In the early 1980s, as AIDS was just becoming part of the national dialogue, Strimple was living a quiet life in Dallas. Then, in 1982, she was discovered by designer Bob Mackie and everything changed. Inspired by her uncommon beauty, Mackie whisked her away to New York, and soon she was walking international runways for top designers like Karl Lagerfeld and Yves St. Laurent. DIFFA brought her behind the scenes of that world. Strimple was just a few years into her modeling career when the organization was founded in 1984. It was easy for her to wear a garment for the organization’s staple fashion show fundraiser in the early years of both DIFFA and AIDS, when there was a lot of fear still attached to the disease. Then a friend took over the production and asked for Strimple’s point of view, since she’d walked every runway in the world. The following year, commitments prevented her friend from taking the project on, so Strimple ended up taking over, officially forming her production company in 1991.
“It really launched my production career,” Strimple said of that first show. “I had no intention of producing fashion shows. That was not my world. That wasn’t going to be my world, but it is now very much my world. And it really simply came from giving my time to DIFFA and putting my ideas and my work in front of our community, pulling together all the leading people in the design areas of fashion and interior—all help make it happen.”
Strimple’s friend Al James, the former executive director of DIFFA, said Strimple has been the heart and soul of organization. “I learned a lot from Jan,” James said. “Twelve months out of the year, she and her team were sourcing wardrobe donations, having elaborate costumes built from scratch and an army of stylists rounding up the perfect accessories and shoes for every look that walked the runway. She set a precedence for donating your time, and she expected the same of her team.”
Although Strimple left the program for almost a decade, she returned to the helm two years ago. The face of AIDS has changed dramatically since the first show, and DIFFA’s approach has changed with it. Strimple believes that it’s important to move forward. “For youth today, they don’t need to get AIDS. They don’t need to be exposed to AIDS,” she said. “There should be no reason that, in this country, with everything we have at our fingertips, that it should be a part of our vocabulary.”
Doing a show like DIFFA’s takes a team, requiring the highest levels of organization and execution. To ensure these standards, Strimple works with the top event production pros. She doesn’t think there’s anything wrong with having high standards and believes people with high standards are drawn to the people who deliver them. In turn, those qualities rub off on the young people who work for her. “It’s very easy to watch everyone backstage that’s part of the team I’ve assembled walk away with such a feeling of pride of accomplishment for their efforts,” Strimple said.

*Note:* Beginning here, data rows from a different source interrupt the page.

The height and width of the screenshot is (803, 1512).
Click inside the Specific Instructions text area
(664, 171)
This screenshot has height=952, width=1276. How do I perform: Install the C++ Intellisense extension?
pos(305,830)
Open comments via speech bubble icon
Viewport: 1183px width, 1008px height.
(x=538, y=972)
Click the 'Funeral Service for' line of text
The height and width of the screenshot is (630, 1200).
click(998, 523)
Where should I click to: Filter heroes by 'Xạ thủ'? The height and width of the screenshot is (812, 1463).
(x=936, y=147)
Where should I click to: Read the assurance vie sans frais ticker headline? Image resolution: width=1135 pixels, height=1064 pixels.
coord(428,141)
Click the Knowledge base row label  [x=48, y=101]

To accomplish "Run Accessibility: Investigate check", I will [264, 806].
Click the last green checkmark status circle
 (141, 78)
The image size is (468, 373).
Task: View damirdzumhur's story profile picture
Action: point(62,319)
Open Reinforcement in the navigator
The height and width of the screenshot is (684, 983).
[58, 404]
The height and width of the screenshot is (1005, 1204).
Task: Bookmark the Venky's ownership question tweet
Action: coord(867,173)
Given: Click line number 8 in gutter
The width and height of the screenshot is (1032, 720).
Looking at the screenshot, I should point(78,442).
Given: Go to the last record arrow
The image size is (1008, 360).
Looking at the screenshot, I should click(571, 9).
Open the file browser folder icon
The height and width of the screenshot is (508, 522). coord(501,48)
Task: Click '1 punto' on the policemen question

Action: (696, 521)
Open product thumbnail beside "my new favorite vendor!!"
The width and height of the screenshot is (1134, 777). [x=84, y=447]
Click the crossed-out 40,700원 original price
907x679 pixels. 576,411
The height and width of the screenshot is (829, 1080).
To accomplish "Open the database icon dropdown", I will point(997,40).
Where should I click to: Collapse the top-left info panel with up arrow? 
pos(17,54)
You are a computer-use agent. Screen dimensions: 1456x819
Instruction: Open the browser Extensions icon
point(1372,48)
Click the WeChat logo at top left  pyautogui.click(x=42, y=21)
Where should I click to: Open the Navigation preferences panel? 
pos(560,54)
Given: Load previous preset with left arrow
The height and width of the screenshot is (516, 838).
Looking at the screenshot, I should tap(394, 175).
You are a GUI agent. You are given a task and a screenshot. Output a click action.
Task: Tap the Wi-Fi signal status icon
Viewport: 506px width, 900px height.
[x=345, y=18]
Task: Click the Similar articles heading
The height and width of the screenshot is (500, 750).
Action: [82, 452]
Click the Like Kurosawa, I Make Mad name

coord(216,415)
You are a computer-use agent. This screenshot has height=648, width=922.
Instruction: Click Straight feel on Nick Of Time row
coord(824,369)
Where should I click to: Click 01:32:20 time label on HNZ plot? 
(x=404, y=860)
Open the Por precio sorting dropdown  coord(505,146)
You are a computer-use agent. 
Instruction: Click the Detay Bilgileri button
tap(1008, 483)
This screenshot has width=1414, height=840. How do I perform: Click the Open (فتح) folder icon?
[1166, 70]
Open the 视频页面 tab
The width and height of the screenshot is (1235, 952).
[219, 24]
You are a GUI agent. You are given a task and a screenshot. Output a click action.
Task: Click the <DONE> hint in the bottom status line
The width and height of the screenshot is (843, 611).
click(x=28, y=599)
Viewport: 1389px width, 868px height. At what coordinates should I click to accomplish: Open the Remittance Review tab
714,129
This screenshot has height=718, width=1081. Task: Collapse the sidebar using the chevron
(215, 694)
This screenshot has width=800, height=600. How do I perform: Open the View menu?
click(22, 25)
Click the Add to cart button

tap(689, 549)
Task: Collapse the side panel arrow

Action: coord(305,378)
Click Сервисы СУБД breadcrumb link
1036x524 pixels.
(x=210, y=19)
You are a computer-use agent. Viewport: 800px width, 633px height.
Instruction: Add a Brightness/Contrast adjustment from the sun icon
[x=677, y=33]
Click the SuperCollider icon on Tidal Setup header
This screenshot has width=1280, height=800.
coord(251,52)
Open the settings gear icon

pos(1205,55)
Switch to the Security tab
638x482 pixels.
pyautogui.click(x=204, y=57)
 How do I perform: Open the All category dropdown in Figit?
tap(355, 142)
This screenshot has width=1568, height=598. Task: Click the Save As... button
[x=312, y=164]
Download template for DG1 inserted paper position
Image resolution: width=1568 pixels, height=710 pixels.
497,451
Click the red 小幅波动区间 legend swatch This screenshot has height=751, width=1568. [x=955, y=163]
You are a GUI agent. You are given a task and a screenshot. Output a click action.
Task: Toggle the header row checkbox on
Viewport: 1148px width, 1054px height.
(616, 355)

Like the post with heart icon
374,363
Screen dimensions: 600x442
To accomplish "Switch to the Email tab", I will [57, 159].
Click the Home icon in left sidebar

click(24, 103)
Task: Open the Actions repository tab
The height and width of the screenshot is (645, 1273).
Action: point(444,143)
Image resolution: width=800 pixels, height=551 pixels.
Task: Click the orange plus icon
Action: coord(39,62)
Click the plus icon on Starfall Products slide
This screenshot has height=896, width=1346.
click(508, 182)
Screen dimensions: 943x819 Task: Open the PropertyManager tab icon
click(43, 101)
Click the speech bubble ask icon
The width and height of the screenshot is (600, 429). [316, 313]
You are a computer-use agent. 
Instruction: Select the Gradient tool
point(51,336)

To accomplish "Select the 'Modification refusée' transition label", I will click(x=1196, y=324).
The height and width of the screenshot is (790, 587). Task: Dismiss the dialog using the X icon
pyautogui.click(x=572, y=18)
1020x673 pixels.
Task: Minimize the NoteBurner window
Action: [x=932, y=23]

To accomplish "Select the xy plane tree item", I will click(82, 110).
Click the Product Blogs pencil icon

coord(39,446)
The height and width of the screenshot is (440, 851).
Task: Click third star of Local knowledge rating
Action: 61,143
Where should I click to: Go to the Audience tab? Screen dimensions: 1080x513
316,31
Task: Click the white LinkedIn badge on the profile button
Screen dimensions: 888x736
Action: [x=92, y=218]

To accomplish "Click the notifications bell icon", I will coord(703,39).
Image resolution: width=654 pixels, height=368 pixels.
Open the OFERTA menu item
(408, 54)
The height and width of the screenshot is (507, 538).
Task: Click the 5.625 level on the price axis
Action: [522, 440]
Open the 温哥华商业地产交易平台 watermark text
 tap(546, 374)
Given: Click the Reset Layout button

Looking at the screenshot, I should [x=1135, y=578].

Nuz Morshed served as Strimple’s assistant producer for last year’s DIFFA show. For Morshed, one benefit of the relationship was watching her mentor in action.
She says the lessons she learned about work ethic and etiquette will stay with her forever. “She is a teacher, friend, boss, and surprisingly, an exquisite chef,” Morshed said. “As the biggest show of the year in Dallas, DIFFA can be quite a handful, but leave it to Jan Strimple to put everything in order with nothing but a laptop, a Twix bar, and a grande nonfat cappuccino, with two raw sugars, of course.”
The idea of being a “straight ally” wasn’t a concept that was necessarily defined years ago when Strimple stumbled into her production role. For her, it just comes naturally. She doesn’t understand the venomous hate that some people feel, and it’s certainly not how she leads her life.
“I do what feels right to me, what feels right in my heart,” Strimple said. “And I think my actions and … whatever things I have contributed, offered, and supported in my personal friendships and in my support of the community at large as a whole, they simply come from my nature and who I am and how I was raised,” Strimple said, “We kind of live and let live.”